Input material:
┄┄┄┄┄┄┄┄┄┄┄┄┄┄┄┄┄┄┄┄

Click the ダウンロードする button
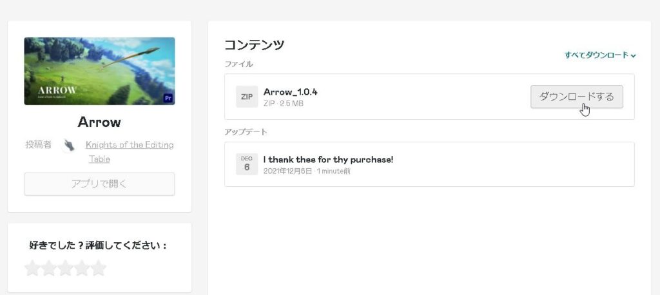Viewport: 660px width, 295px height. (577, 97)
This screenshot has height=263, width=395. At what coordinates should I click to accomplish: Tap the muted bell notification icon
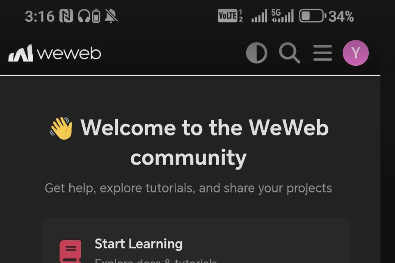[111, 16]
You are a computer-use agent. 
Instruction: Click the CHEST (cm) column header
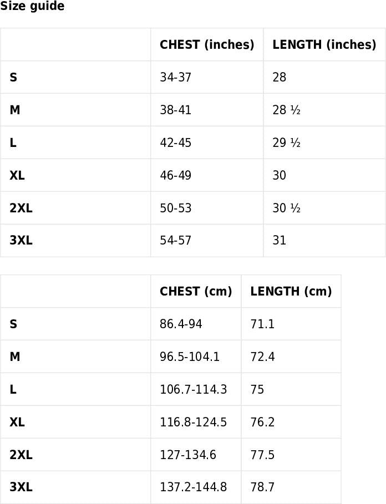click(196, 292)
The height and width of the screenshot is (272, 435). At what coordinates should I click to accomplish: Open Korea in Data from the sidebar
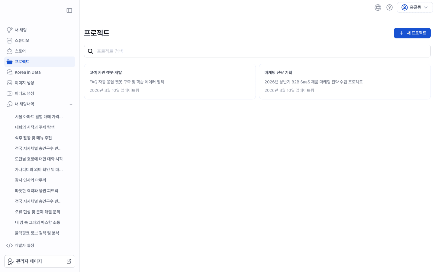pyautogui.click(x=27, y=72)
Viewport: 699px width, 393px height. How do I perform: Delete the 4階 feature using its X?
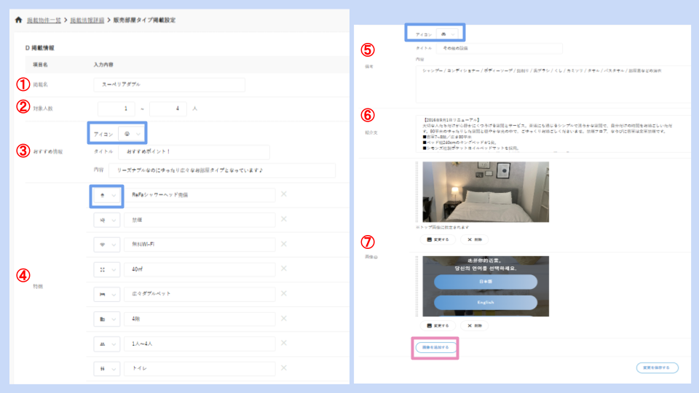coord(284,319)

┄┄┄┄┄┄┄┄┄┄┄┄┄┄┄┄┄┄┄┄

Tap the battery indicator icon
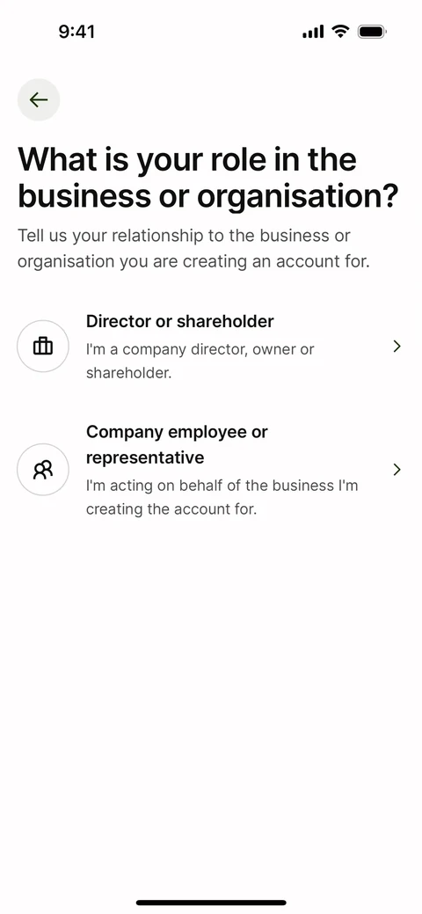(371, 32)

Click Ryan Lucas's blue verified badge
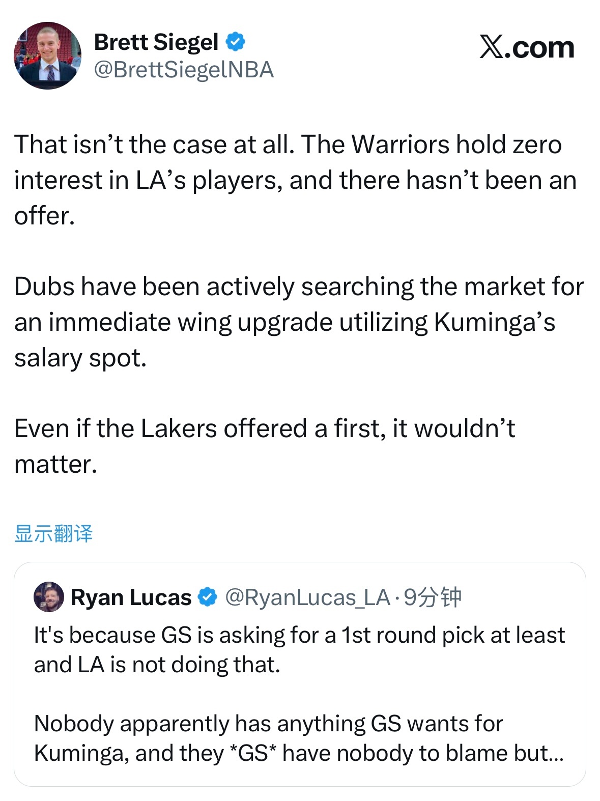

┄┄┄┄┄┄┄┄┄┄┄┄┄┄┄┄┄┄┄┄

Required work: Lay out everything from the line containing "Tap the battery indicator icon" down to the line containing "Click Ryan Lucas's blue verified badge" as a JSON list of strings, one string per line, skipping blank lines and leaving the pictures out.

Written answer:
[
  "Tap the battery indicator icon",
  "(371, 32)",
  "Click Ryan Lucas's blue verified badge"
]